### Assignment
Please copy every line with the string "address" from the entries below.

### Data for analysis
*-*-*
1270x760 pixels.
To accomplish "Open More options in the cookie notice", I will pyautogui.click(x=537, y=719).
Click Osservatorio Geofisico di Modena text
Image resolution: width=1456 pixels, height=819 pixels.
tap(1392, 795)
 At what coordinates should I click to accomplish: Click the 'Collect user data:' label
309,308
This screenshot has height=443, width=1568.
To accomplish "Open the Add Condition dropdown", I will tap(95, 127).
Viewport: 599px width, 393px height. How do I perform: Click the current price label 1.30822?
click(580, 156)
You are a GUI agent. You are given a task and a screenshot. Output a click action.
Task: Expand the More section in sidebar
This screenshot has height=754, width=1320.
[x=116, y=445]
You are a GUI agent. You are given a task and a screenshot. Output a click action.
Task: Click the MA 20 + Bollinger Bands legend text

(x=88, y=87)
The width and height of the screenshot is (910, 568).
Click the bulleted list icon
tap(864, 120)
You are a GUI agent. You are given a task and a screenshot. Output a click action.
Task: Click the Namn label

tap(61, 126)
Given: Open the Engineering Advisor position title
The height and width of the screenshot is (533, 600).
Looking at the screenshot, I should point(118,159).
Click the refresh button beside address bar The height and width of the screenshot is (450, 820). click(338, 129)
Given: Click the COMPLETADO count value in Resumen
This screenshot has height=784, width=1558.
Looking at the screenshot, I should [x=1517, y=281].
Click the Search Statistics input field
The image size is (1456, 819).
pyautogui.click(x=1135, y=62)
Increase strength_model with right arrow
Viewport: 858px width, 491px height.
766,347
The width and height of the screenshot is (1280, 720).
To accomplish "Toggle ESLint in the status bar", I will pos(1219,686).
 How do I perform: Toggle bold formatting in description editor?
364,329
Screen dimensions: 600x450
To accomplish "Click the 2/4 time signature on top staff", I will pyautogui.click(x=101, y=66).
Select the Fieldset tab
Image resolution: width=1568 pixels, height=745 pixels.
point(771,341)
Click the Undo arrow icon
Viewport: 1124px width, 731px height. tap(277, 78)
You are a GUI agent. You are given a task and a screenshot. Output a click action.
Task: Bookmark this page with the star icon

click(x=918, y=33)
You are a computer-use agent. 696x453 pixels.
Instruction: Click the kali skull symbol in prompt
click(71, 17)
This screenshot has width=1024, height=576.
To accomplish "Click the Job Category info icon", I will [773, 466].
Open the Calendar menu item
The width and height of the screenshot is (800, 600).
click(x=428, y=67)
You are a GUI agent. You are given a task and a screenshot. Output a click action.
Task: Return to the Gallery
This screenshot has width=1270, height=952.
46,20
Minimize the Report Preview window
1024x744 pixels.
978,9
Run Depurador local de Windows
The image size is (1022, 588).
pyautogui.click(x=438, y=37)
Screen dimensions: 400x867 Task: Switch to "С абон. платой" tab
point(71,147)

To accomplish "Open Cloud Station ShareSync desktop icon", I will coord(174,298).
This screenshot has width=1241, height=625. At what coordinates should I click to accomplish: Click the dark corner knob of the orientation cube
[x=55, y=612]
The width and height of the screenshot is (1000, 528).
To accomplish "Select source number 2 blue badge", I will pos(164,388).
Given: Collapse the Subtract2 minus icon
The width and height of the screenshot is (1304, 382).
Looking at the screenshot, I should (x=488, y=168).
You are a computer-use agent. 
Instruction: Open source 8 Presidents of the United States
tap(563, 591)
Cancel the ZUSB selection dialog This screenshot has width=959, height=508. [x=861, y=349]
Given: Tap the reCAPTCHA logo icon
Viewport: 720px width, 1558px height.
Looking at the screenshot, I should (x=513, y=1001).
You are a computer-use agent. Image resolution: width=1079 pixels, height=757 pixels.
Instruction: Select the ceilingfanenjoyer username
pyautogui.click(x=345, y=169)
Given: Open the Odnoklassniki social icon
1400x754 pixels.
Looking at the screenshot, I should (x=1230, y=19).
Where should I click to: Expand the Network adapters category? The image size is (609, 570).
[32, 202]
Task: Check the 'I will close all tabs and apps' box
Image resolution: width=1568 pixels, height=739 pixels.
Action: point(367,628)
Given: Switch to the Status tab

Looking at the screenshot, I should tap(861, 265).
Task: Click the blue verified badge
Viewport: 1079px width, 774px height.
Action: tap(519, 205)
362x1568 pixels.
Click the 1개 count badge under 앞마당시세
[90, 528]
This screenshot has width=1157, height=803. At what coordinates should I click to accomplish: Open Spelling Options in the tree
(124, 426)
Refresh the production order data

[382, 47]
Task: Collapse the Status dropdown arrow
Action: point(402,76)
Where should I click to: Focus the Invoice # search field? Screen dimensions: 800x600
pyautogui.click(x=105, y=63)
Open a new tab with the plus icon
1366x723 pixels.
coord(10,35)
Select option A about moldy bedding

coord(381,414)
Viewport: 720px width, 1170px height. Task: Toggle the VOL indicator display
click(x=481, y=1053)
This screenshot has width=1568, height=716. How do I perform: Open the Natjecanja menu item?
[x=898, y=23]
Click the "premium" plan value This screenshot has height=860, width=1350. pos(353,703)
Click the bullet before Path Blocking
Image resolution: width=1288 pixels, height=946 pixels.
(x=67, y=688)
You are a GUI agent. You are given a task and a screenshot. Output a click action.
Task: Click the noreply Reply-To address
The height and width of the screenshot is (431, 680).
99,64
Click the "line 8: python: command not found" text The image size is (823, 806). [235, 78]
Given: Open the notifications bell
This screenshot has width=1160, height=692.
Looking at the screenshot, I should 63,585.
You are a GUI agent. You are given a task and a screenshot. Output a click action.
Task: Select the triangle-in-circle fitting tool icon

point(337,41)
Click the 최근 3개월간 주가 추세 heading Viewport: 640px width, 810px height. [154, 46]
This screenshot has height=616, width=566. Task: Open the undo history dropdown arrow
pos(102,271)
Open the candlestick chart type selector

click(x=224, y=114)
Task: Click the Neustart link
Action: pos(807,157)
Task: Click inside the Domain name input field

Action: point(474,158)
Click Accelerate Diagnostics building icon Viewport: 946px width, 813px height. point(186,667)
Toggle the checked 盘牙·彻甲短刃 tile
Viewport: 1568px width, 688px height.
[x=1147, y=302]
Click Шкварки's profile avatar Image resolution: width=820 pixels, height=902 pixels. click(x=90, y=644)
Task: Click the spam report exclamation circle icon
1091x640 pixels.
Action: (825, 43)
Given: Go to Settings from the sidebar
*-*-*
### Exercise response
Click the refresh button beside address bar The height and width of the screenshot is (450, 820). click(338, 129)
Task: Click the noreply Reply-To address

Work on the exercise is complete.